With respect to the permanent injunction, the district court entered the injunction despite having concluded that doing so would “disserve the public interest” by eliminating “a choice of drugs.” Id. at 1381.
The Federal Circuit’s Opinion
The Federal Circuit panel (Chief Judge Prost, Judge Taranto, and Judge Hughes) reversed both the district court’s exclusion of post-priority date evidence and its jury instruction on written description. In reaching its decision on post-priority date evidence, the Federal Circuit confirmed that “evidence illuminating the state of the art subsequent to the priority date is not relevant to written description.” Id. at 1373- 74. However, the Federal Circuit held that “postpriority-date evidence of a particular species can reasonably bear on whether a patent fails to disclose a representative number of species falling within the scope of the genus or structural features common to the members of the genus so that one of skill in the art can ‘visualize or recognize’ the members of the genus.” Id. at 1374 (internal quotations omitted). The Federal Circuit also held that post-priority date evidence “could have been relevant to determining if the claims were enabled as of the priority date and should not have been excluded simply because it postdated the claims’ priority date.” Id. at 1375. In reversing the district court’s jury instruction on written description, the Federal Circuit stated that the instruction’s recitation of the newly characterized antigen test “effectively permitted the jury to dispense with the required finding of a written description of the invention.” Id. at 1377 (internal quotations omitted).
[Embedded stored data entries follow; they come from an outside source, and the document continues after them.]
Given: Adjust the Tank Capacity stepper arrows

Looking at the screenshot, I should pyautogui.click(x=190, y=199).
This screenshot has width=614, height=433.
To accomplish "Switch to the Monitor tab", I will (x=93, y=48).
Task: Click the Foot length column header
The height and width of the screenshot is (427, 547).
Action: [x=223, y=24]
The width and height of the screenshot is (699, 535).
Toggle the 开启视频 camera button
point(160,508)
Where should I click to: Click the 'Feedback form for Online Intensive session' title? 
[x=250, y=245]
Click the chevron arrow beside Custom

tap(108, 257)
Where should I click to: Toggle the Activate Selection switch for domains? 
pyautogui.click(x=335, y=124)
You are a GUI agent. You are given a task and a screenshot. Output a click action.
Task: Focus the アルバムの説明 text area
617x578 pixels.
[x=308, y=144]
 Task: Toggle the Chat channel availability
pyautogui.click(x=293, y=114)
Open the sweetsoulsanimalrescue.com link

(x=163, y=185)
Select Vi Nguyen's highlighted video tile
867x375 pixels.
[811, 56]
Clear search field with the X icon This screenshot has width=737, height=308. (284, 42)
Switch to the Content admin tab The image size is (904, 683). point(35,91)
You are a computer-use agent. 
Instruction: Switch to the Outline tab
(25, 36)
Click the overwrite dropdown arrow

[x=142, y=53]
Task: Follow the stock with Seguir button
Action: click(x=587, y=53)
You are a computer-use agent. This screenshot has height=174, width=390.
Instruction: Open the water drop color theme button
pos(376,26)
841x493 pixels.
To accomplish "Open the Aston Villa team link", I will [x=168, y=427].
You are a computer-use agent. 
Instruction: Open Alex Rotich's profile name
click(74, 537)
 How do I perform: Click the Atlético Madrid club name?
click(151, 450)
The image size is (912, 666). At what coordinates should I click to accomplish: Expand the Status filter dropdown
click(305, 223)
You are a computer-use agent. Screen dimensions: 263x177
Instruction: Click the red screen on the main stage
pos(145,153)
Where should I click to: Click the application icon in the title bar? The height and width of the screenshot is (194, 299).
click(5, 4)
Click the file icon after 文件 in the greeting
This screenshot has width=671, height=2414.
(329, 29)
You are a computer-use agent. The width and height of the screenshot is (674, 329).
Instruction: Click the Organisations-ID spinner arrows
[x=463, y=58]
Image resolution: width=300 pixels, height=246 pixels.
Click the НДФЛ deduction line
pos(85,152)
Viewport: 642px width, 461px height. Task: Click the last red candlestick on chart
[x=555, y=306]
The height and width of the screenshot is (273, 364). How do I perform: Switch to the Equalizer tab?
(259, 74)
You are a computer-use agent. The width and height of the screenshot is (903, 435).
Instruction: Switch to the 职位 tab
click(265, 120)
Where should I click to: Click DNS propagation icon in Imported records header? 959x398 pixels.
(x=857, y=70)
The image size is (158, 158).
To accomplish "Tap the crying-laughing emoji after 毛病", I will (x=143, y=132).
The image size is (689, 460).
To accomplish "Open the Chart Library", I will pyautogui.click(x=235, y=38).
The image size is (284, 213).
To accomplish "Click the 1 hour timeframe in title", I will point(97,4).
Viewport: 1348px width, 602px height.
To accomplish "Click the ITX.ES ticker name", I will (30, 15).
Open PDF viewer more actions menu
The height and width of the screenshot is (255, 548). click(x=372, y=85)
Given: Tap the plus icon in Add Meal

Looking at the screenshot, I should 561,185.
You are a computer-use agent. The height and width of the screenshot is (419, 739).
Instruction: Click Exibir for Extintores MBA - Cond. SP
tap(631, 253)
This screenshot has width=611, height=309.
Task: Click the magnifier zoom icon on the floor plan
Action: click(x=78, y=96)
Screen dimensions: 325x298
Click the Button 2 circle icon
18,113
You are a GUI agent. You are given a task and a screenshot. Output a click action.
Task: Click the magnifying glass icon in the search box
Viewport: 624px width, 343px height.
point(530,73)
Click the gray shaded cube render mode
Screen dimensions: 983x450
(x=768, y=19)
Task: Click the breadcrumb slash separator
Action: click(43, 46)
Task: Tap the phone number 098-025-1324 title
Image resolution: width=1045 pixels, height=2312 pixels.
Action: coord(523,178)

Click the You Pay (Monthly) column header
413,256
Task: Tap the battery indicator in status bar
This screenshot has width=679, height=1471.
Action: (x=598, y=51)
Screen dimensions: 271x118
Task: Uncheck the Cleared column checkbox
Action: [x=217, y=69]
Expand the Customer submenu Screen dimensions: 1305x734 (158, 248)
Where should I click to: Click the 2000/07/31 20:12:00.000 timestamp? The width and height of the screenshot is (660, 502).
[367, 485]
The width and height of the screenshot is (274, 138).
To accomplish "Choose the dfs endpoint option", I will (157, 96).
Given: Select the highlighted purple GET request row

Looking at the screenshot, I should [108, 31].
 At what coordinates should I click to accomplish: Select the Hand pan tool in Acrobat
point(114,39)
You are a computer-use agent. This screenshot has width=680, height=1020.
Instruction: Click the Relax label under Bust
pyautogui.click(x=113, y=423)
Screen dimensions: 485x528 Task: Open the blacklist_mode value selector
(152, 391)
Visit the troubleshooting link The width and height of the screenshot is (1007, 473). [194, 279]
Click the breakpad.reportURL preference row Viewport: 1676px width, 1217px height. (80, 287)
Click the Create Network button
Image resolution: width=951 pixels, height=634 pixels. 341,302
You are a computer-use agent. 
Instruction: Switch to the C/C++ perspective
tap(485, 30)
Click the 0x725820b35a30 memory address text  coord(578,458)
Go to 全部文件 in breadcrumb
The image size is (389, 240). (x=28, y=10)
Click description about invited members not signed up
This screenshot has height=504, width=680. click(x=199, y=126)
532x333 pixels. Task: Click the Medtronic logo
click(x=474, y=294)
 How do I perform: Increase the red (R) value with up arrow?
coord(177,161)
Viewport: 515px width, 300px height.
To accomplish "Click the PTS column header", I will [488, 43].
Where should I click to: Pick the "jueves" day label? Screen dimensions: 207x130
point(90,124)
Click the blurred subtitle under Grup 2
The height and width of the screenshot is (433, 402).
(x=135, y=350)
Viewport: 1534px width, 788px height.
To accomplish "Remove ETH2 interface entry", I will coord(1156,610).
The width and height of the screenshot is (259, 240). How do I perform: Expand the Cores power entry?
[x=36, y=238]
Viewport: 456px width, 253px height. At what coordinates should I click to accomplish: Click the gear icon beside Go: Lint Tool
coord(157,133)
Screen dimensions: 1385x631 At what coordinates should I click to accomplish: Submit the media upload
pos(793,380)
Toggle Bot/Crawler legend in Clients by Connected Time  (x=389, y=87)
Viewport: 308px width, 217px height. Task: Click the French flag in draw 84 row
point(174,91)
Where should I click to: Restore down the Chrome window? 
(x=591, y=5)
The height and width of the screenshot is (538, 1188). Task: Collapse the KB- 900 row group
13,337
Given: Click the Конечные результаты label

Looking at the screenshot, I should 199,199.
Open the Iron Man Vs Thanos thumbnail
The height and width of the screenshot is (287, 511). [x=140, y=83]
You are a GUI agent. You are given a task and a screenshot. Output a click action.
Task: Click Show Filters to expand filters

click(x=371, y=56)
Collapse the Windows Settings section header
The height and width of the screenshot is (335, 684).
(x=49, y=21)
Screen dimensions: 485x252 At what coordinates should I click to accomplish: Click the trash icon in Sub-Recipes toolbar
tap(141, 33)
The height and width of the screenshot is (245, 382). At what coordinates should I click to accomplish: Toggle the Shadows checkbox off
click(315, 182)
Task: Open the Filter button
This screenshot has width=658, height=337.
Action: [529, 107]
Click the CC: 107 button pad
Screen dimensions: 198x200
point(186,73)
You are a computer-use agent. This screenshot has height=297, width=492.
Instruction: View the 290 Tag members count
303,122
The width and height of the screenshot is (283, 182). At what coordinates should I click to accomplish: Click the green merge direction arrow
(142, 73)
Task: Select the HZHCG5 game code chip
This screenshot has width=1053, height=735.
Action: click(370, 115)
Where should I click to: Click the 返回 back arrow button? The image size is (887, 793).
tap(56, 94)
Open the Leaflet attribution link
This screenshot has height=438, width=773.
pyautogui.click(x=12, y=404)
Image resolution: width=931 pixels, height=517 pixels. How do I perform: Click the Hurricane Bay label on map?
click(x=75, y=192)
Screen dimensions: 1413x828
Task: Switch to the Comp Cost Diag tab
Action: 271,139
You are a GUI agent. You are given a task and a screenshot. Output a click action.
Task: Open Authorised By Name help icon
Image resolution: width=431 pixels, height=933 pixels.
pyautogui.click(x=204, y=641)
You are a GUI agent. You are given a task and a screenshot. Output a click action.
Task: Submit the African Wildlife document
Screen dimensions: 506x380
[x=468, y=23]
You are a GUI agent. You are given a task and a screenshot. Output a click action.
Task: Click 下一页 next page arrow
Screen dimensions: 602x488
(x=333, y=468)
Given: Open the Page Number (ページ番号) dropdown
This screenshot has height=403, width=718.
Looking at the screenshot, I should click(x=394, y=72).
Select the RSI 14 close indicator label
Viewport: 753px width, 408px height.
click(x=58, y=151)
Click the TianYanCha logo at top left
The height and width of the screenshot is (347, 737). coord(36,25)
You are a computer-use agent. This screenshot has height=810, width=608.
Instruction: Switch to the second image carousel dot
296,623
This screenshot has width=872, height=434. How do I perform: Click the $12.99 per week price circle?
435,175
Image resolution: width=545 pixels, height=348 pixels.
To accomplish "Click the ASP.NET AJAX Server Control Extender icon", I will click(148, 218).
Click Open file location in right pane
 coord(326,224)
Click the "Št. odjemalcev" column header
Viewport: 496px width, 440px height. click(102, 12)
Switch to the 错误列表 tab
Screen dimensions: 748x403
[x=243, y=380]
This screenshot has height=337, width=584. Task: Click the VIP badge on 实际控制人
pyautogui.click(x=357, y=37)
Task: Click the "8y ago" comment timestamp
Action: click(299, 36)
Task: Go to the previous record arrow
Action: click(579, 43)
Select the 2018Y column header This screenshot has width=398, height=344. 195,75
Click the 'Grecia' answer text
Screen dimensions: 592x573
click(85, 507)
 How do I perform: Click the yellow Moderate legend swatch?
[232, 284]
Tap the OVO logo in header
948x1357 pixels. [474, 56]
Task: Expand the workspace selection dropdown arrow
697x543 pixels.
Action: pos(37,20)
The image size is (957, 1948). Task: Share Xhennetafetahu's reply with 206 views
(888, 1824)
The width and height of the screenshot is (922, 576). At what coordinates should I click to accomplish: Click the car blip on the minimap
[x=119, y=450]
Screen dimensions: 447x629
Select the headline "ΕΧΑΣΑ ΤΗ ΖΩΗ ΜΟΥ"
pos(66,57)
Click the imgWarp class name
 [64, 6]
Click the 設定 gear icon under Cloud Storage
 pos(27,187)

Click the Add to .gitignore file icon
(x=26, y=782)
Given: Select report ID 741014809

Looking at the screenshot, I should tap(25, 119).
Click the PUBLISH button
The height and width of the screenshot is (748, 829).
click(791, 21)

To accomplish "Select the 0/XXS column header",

The Federal Circuit emphasized that “to satisfy the statutory requirement of a description of the invention, it is not enough for the specification to show how to make and use the invention, i.e., to enable it.” Id. The district court’s instruction— which allowed the jury to deem any claimed antibody adequately described merely because antibodies to the antigen could be easily produced and used—was therefore erroneous. Id. The Federal Circuit further noted that the instruction was improper for the additional reason that it would allow “patentees to claim antibodies by describing something that is not the invention, i.e., the antigen.” Id. at 1378.
In light of these reversals, the Federal Circuit remanded the case to the district court for a new trial on written description and enablement and accordingly vacated the permanent injunction. Although not necessary to its decision, the Federal Circuit noted in dicta that “the district court’s permanent injunction analysis in this case was improper for two distinct reasons.” Id. at 1381. First, the district court should not have issued an injunction it found not to be in the public interest. As stated by the Federal Circuit, “[i]f a plaintiff fails to show that the public interest would not be disserved by a permanent injunction, then the district court may not issue an injunction.” Id. (internal quotations omitted). Second, the district court should not have based its finding that the injunction would disserve the public interest solely on a reduction in choice of drugs. The Federal Circuit reasoned that “[u]nder such an approach, courts could never enjoin a drug because doing so would always reduce a choice of drugs,” which “of course, is not the law.” Id.